Hi Job Thanks for the update. On 26/07/2015 15:55, Job Snijders wrote:
On Sun, Jul 19, 2015 at 04:59:39PM +0200, Job Snijders wrote:
I'd love to catch up with you and discuss some of the current db-wg topics face to face, possibly while holding a sparkling beverage.
Let's gather Tuesday July 21st somewhere in the Hilton from 18:00 to 19:00. I'll arrange a room or spot and follow-up with details.
My notes:
Attending: Tim Kleefass, Job Snijders, Tim Bruijnzeels, Shane Kerr, Andy Newton, Ruediger Volk
* Route object authorisation - rv@ objects to allowing anybody to create a route-object with his own origin asn. Shane Kerr in turn suggests to make the new, relaxed mechanism something to 'opt-out' from (very interesting!)
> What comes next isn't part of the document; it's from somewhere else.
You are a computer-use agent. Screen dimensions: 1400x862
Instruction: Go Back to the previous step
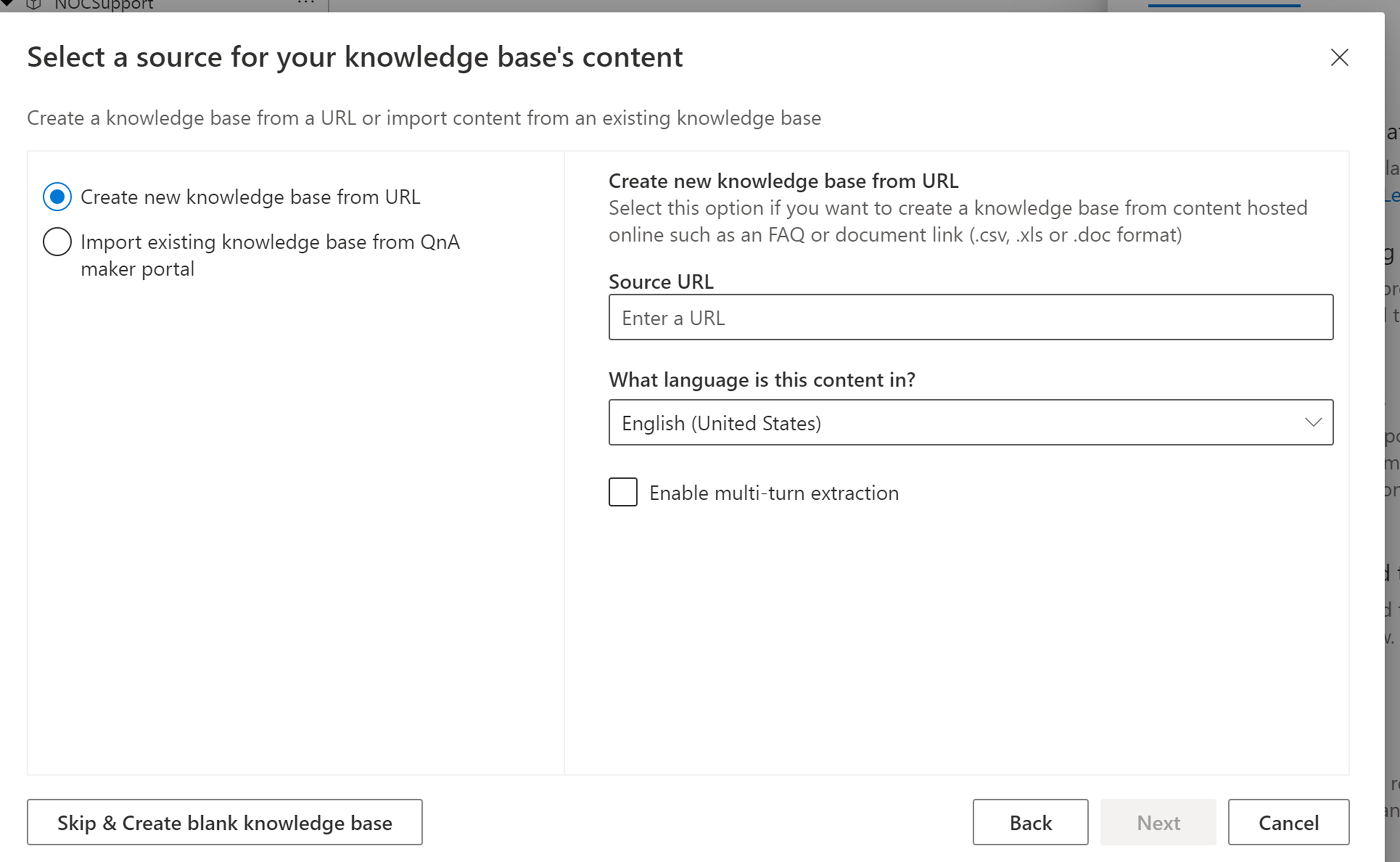click(1030, 822)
* RPSL utf8/whitespace - someone needs to create a list of all attributes and their expected encoding - by default the output of the whois.ripe.net server should be old-style ASCII (and through a %command you should be able to request the utf8 output)
* RPSL maintainer on out of region route objects - add business rule that no object can reference the RPSL maintainer (splot out error message)
Finally :) But this rule needs an exception to allow objects maintained by the RIPE NCC to reference this MNTNER. Many objects need to reference it as the "mnt-routes:" including 0/0, 0::, all AS-BLOCK objects covering out of region ranges of ASNs and any placeholder INET(6)NUM objects covering out of region ranges of address space.
- remove references to the RPSL maintainer on objects
In the interests of user friendliness I would hope you will contact the maintainers of all these objects first and allow them time to replace the references with their own MNTNER object. Otherwise you will create another set of locked objects where the maintainers will eventually have to contact Customer Services to gain access again.
- in essence re-introduce 'auth: none' for out of region objects, in doing so make the rpsl-maintainer implicit.
This is not a good idea. This 'implicitness' requires changes to the software to create exceptions for authorisation on creation of certain object types. The authorisation software is already nightmarishly complex. The public password avoids the need for further complexity by allowing these object creations to follow the normal path for authorisation. cheers denis
Kind regards,
Job